Parts of the exercise ->
1. In the miscarriage forum excerpt, what can repeat D&Cs lead to?
2. Revise the miscarriage forum excerpt, starting with "## azmountainmama (Nov" and going on through "to take it.". Replace "paramedics" with "EMTs".

(Excerpted passage begins)

From what I've read, a D&C is riskier, unless you've started to miscarry but didn't complete it. There are very few risks associated with an early natural miscarriage, but with a D&C, your uterus walls can stick together, in which case you would have to have them pulled apart before you could get pregnant again. They say repeat D&C's can lead to an incompetent cervix. I'm afraid they downplay the risks since it's the same procedure they use for abortions and most doctors don't want to scare people out of abortions, so I'm just going to let nature take care of it for me. I'm terrified about the prospect, but it still seems to be the better alternative.


----------



## azmountainmama (Nov 20, 2001)

just a thought.

for those of you in the midst of miscarriage please keep black and blue cohosh around in case of a hemmorage. which would look like soaking a pad in less than an hour. 2 weeks ago i soaked 4 in 15 minutes. i downed the tinctures and waited. i ended up calling 911 and going threw that whole ordeal. the cohoses kicked in just as the paramedics arrived. so if you do feel that you are bleeding too much do not wait to take it.

(Excerpted passage ends)
(Provided records begins)

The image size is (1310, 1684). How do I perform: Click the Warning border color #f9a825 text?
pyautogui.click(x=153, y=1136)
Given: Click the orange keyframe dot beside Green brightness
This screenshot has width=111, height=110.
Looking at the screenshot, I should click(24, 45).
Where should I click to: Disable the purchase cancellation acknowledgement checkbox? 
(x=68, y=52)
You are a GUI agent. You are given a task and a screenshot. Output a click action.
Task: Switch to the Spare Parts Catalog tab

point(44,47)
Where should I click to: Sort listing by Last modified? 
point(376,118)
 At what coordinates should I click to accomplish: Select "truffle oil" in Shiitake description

(Provided records ends)
(Provided records begins)

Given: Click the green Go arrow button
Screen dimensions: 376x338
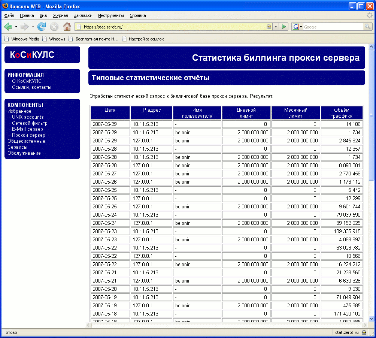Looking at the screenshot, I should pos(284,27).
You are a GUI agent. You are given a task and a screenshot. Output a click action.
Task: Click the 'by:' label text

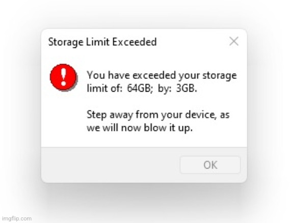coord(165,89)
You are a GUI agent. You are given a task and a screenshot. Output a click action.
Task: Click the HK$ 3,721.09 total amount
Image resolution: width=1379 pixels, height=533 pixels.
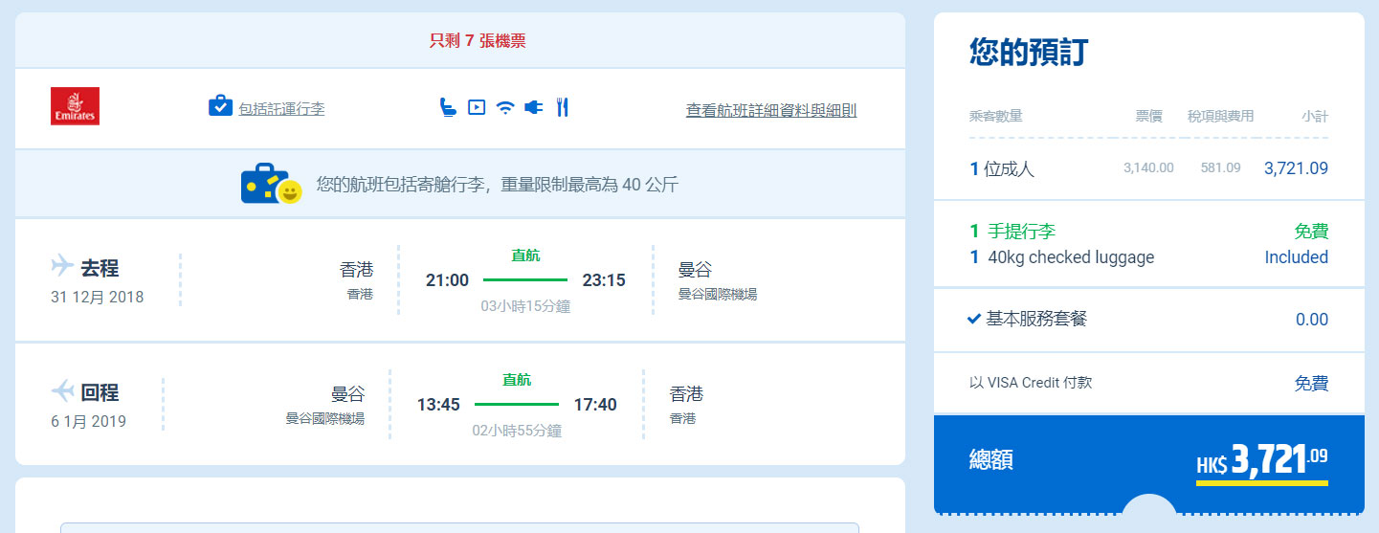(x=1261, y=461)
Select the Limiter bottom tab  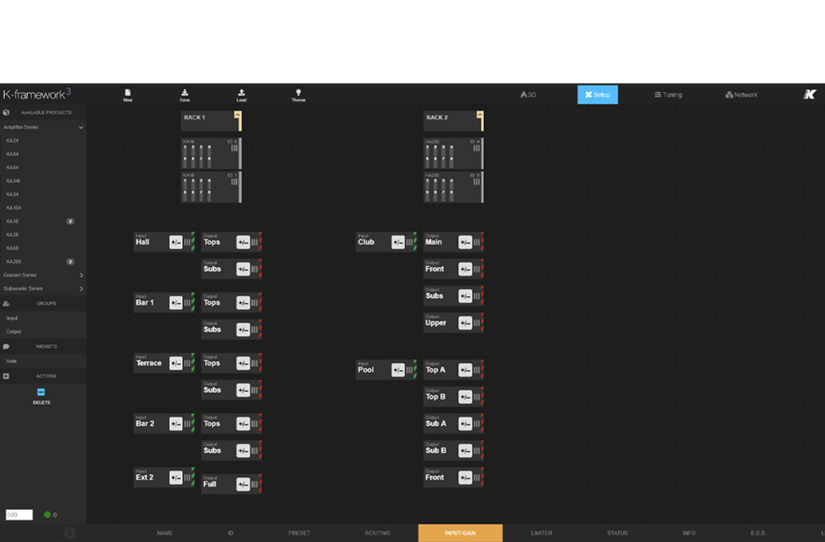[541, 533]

(Provided records ends)
(Provided records begins)

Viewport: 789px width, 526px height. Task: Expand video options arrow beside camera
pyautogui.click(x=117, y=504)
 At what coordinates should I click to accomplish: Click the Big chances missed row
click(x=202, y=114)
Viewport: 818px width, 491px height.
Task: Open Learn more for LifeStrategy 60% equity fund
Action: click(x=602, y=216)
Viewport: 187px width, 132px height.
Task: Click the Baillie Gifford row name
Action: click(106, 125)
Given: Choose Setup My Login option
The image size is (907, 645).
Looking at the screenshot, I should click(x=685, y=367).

(Provided records ends)

Answers to the exercises ->
1. An incompetent cervix.

2.
## azmountainmama (Nov 20, 2001)

just a thought.

for those of you in the midst of miscarriage please keep black and blue cohosh around in case of a hemmorage. which would look like soaking a pad in less than an hour. 2 weeks ago i soaked 4 in 15 minutes. i downed the tinctures and waited. i ended up calling 911 and going threw that whole ordeal. the cohoses kicked in just as the EMTs arrived. so if you do feel that you are bleeding too much do not wait to take it.